**Extracted entries**
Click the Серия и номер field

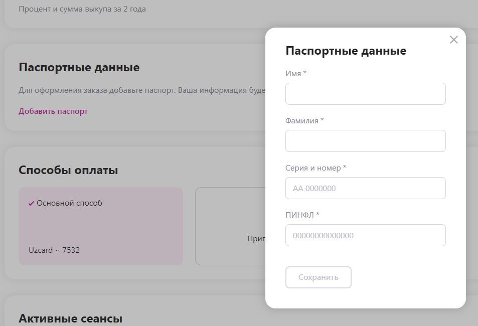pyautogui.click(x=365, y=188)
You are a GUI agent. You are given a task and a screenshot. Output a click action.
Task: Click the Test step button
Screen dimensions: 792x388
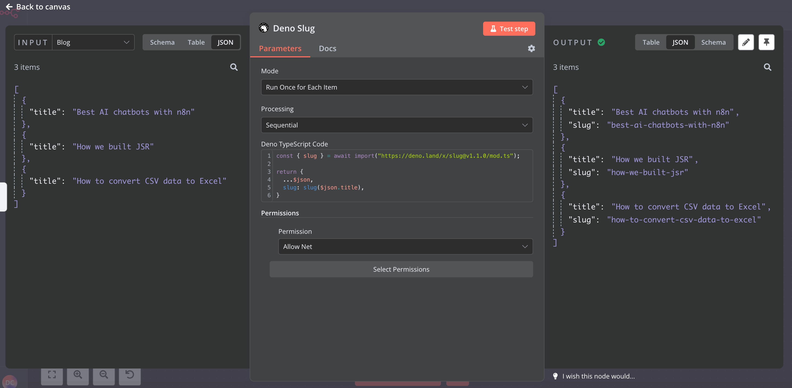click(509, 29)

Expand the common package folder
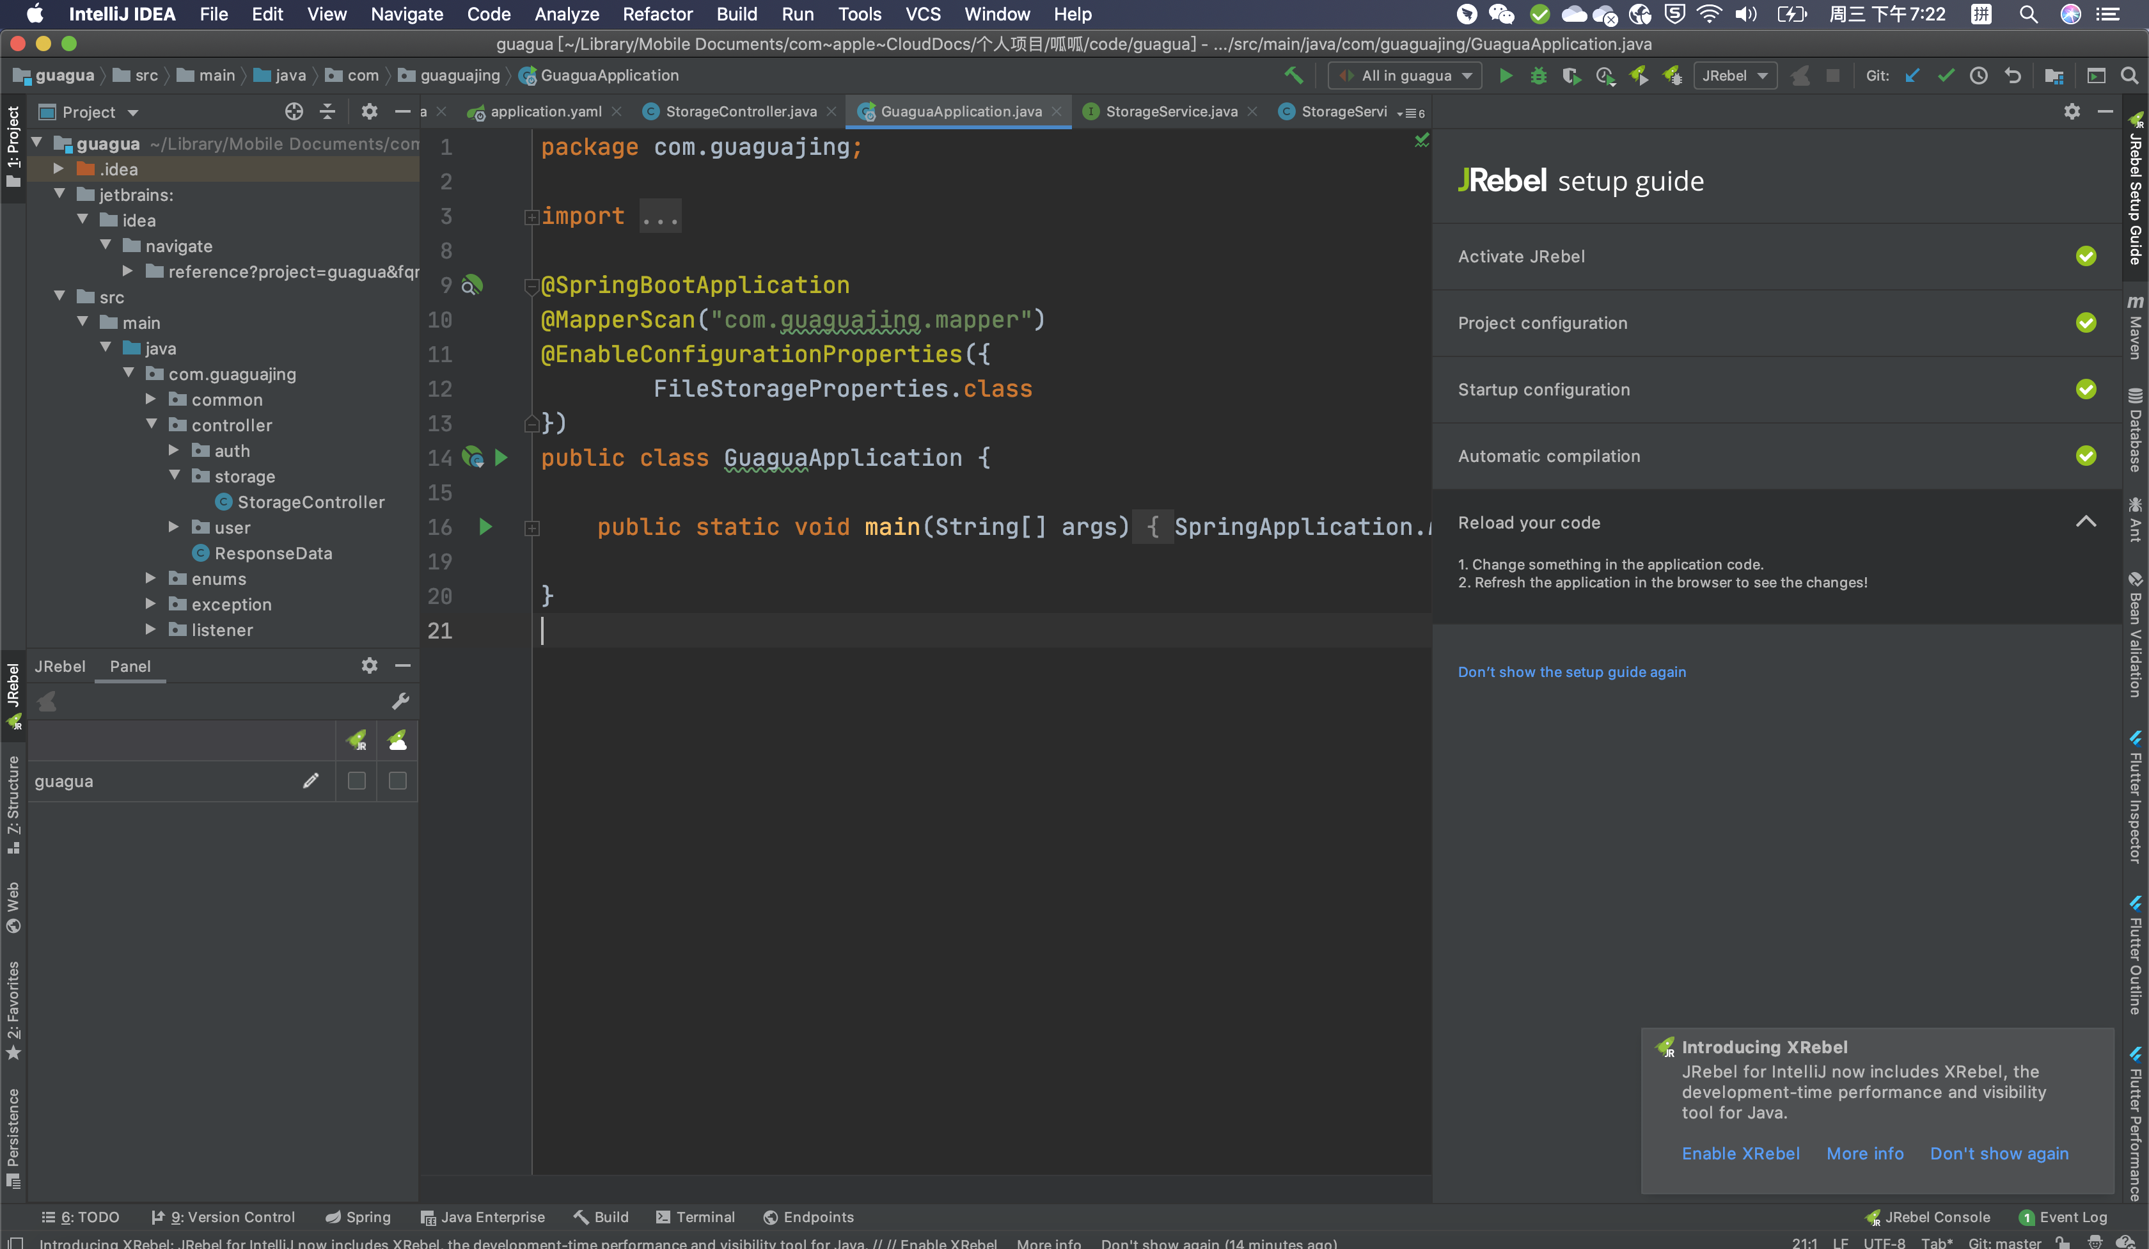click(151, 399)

**Problem to work on**
Please restate these lines word for word, leaving the pictures out of your answer.

**Full output**
Click the Серия и номер field

pyautogui.click(x=365, y=188)
You are a GUI agent. You are given a task and a screenshot. Output a click action.
Task: Click the Test step button
Screen dimensions: 792x388
click(509, 29)

Expand the common package folder
click(151, 399)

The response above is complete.